WHAT THIS TASK INVOLVES: The answer must be an exact copy of all the data below.
═══ RECORD EXCERPTS
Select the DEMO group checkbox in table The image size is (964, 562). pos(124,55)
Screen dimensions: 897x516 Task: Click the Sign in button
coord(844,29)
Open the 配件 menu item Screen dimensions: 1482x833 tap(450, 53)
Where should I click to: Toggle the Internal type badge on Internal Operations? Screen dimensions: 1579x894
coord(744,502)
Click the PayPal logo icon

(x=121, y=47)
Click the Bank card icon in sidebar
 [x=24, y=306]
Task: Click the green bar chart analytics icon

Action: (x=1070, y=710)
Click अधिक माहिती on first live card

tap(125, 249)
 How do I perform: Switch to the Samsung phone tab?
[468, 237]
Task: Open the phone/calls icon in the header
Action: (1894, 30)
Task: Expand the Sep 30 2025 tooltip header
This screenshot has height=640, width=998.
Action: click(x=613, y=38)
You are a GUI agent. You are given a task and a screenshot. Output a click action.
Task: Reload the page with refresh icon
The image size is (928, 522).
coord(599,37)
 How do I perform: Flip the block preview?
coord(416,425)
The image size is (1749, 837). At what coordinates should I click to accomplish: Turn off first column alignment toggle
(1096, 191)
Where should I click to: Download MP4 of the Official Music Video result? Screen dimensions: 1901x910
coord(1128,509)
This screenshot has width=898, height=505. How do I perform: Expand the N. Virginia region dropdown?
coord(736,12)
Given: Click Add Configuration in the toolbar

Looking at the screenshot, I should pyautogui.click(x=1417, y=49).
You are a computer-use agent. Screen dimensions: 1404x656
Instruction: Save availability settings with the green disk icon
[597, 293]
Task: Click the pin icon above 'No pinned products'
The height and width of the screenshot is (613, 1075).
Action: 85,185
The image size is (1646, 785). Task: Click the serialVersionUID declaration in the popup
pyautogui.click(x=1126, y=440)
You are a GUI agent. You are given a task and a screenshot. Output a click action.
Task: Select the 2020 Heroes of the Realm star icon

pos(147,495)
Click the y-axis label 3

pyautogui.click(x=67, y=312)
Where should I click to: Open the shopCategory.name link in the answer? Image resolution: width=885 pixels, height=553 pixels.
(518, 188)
══════
YOUR SOLUTION:
Select the DEMO group checkbox in table The image size is (964, 562). pos(124,55)
Screen dimensions: 897x516 Task: Click the Sign in button
coord(844,29)
Open the 配件 menu item Screen dimensions: 1482x833 tap(450, 53)
Where should I click to: Toggle the Internal type badge on Internal Operations? Screen dimensions: 1579x894
coord(744,502)
Click the PayPal logo icon

(x=121, y=47)
Click the Bank card icon in sidebar
 [x=24, y=306]
Task: Click the green bar chart analytics icon

Action: (x=1070, y=710)
Click अधिक माहिती on first live card

tap(125, 249)
 How do I perform: Switch to the Samsung phone tab?
[468, 237]
Task: Open the phone/calls icon in the header
Action: (1894, 30)
Task: Expand the Sep 30 2025 tooltip header
This screenshot has height=640, width=998.
Action: click(x=613, y=38)
You are a GUI agent. You are given a task and a screenshot. Output a click action.
Task: Reload the page with refresh icon
The image size is (928, 522).
coord(599,37)
 How do I perform: Flip the block preview?
coord(416,425)
The image size is (1749, 837). At what coordinates should I click to accomplish: Turn off first column alignment toggle
(1096, 191)
Where should I click to: Download MP4 of the Official Music Video result? Screen dimensions: 1901x910
coord(1128,509)
This screenshot has width=898, height=505. How do I perform: Expand the N. Virginia region dropdown?
coord(736,12)
Given: Click Add Configuration in the toolbar

Looking at the screenshot, I should pyautogui.click(x=1417, y=49).
You are a computer-use agent. Screen dimensions: 1404x656
Instruction: Save availability settings with the green disk icon
[597, 293]
Task: Click the pin icon above 'No pinned products'
The height and width of the screenshot is (613, 1075).
Action: 85,185
The image size is (1646, 785). Task: Click the serialVersionUID declaration in the popup
pyautogui.click(x=1126, y=440)
You are a GUI agent. You are given a task and a screenshot. Output a click action.
Task: Select the 2020 Heroes of the Realm star icon

pos(147,495)
Click the y-axis label 3

pyautogui.click(x=67, y=312)
Where should I click to: Open the shopCategory.name link in the answer? Image resolution: width=885 pixels, height=553 pixels.
(518, 188)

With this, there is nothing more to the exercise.